** Requests **
**1)** Reproduce the passage from the reviews of Leap between "When do we ever" and "ears. Bravo! Bravo!", inclusive.
**2)** Answer from the reviews of Leap:
(a) What star rating does the first review give?
(b) In which museum, and in which city, does the second review say the painting dwells?
(c) How many of how many people found the second review helpful?

25 of 26 people found the following review helpful:
5.0 out of 5 stars
Intensely fascinating.,
By A Customer
This review is from: Leap (Hardcover)
When do we ever take the time to stop and smell the roses, or to indulge our obsessions, or to give our inner voice the time it deserves? This author did all those things, and then went a step further in getting her observations and insights down. She's a smart and introspective writer and my mind is whirling from her journey with the painting. This is a risky book... she admits we may find her crazy, and I did at times. But being in her wild, cerebral, artistic zone was not boring or banal... this book is not a superficial beach read. It made me want to look harder and deeper at the world around me and to listen with attentive ears. Bravo! Bravo!
29 of 31 people found the following review helpful:
4.0 out of 5 stars
And you thought it was just a bizarre painting.....,
By Grady Harp (Los Angeles, CA United States) - See all my reviews (HALL OF FAME REVIEWER) (VINE VOICE) (TOP 50 REVIEWER) (REAL NAME)
This review is from: Leap (Hardcover)
Terry Tempest Williams. A new author for me. Because of my fascination for the paintings of Hieronymus Bosch I entered the door of this book much the way I'd join a lively discussion of a favorite topic. GOOD choice. This book is a very successful diversion that touches on so many viable excursions that it holds the reader in awe.Williams is a terrific observor. Her extended encounter with Bosch's Garden of Earthly Delights is at once genuinely academic while acting as a springboard for stream of consciousness poetic and spiritual ramblings. What a word smith she is! The Prado Museum in Madrid, where the painting dwells, is a delicious maze of antiquity with all coridors leading to the kaleidoscopic joys of the Garden. She studies each panel of the famous altarpiece and shares her fears, vulnerabilities, and passions willingly. I felt at times I was in the darker side of a confessional booth, so personal is her communication. But aside from the luxuriant entertainment of her transmongrification of a painting, Williams also shares with us a strange journey through the history and philosophy of the Mormon Church - a fascinating subject I've never encountered in novel form. Williams in the end has provided us with an uncommonly entertaining, even picaresque, journey through asethetics, art history, religion, and spiritualism, sharing with us the fact that Heaven, Hell, and especially our individual time on planet earth are creations of our own making. And all this from the meticulous study of a well known painting.......what a delightful feat!

** Records supplied **
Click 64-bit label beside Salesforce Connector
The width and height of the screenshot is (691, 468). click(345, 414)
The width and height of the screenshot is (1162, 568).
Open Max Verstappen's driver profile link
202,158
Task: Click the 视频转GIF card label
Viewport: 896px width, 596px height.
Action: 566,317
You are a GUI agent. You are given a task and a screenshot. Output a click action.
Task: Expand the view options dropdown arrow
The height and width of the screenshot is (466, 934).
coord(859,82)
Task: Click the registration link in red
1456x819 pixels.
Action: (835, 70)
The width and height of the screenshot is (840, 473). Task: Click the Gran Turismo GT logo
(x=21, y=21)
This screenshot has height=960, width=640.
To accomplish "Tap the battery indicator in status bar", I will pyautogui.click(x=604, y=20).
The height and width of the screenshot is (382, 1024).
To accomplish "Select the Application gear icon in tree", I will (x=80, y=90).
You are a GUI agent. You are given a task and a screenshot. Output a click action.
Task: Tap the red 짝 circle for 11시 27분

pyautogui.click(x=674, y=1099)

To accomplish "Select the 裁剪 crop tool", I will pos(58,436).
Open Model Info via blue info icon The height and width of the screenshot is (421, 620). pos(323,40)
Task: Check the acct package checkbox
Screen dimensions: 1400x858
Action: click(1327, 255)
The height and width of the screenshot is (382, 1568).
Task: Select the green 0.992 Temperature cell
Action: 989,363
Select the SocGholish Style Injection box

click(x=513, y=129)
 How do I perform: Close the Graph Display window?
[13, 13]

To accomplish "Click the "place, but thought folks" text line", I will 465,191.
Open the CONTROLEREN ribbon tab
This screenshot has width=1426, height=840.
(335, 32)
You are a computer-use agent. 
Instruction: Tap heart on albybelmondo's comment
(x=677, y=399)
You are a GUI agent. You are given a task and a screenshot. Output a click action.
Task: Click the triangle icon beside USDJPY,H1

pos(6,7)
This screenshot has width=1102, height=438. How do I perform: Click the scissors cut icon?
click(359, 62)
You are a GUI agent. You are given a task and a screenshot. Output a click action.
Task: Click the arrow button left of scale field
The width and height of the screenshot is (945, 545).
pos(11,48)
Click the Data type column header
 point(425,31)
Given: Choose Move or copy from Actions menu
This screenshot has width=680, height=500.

** Solved problems **
**1)**
When do we ever take the time to stop and smell the roses, or to indulge our obsessions, or to give our inner voice the time it deserves? This author did all those things, and then went a step further in getting her observations and insights down. She's a smart and introspective writer and my mind is whirling from her journey with the painting. This is a risky book... she admits we may find her crazy, and I did at times. But being in her wild, cerebral, artistic zone was not boring or banal... this book is not a superficial beach read. It made me want to look harder and deeper at the world around me and to listen with attentive ears. Bravo! Bravo!

**2)**
(a) 5.0 out of 5 stars
(b) The Prado Museum in Madrid
(c) 29 of 31 people